Даже по меркам их прошлых отношений, всегда довольно напряженных, это был удар ниже пояса. У Терстеха всегда было извращенное чутье на слабости Винсента, а Винсент всегда с особой чувствительностью реагировал на упреки бывшего начальника. Задетый за живое, Винсент разразился бурной тирадой, мощь его негодования смела все убеждения, которых он придерживался еще неделю назад, и вывела его на новый, весьма рискованный путь. Называя Терстеха «безмозглым» и «поверхностным», Винсент защищал свои рисунки, настаивая на том, что «во многом они хороши». Он утверждал, что освоить рисование фигуры с модели куда важнее и сложнее, чем акварель, а главное, это куда «серьезнее», то есть способно лучше выразить глубокую жизненную правду.

Набор материалов »

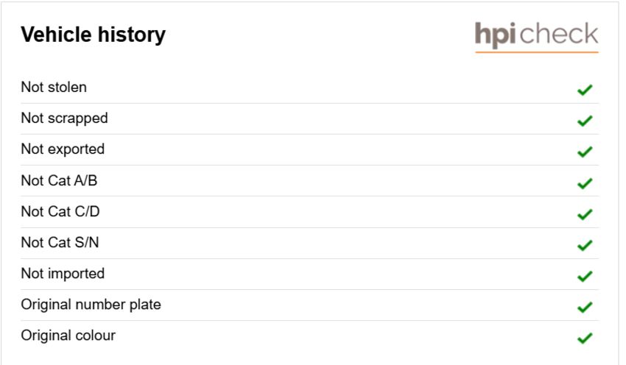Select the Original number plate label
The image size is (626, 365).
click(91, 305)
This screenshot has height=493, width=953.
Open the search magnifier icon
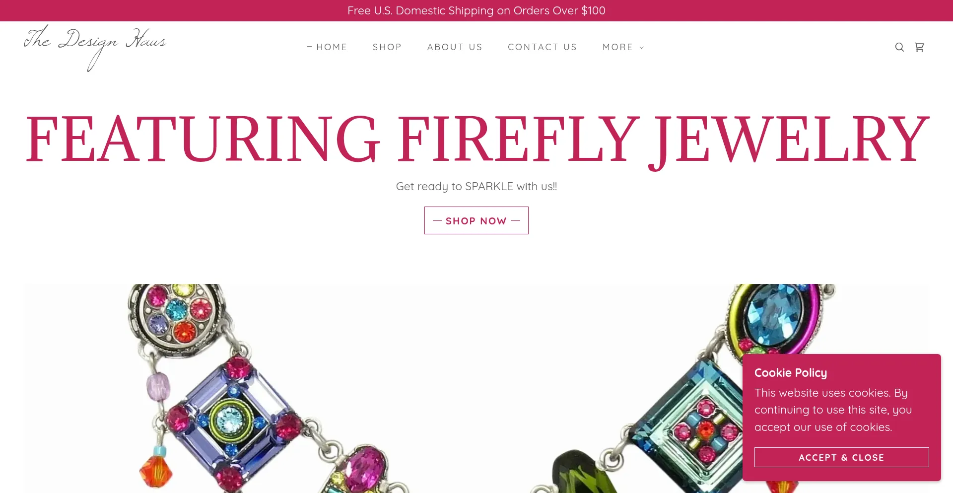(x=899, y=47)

Условие задания » Выведите без изменений фрагмент текста о Винсенте и Терстехе, начиная со слов «Даже по меркам» и заканчивая словами «глубокую жизненную правду.». Для выполнения используйте только сам текст.

Результат выполнения »
Даже по меркам их прошлых отношений, всегда довольно напряженных, это был удар ниже пояса. У Терстеха всегда было извращенное чутье на слабости Винсента, а Винсент всегда с особой чувствительностью реагировал на упреки бывшего начальника. Задетый за живое, Винсент разразился бурной тирадой, мощь его негодования смела все убеждения, которых он придерживался еще неделю назад, и вывела его на новый, весьма рискованный путь. Называя Терстеха «безмозглым» и «поверхностным», Винсент защищал свои рисунки, настаивая на том, что «во многом они хороши». Он утверждал, что освоить рисование фигуры с модели куда важнее и сложнее, чем акварель, а главное, это куда «серьезнее», то есть способно лучше выразить глубокую жизненную правду.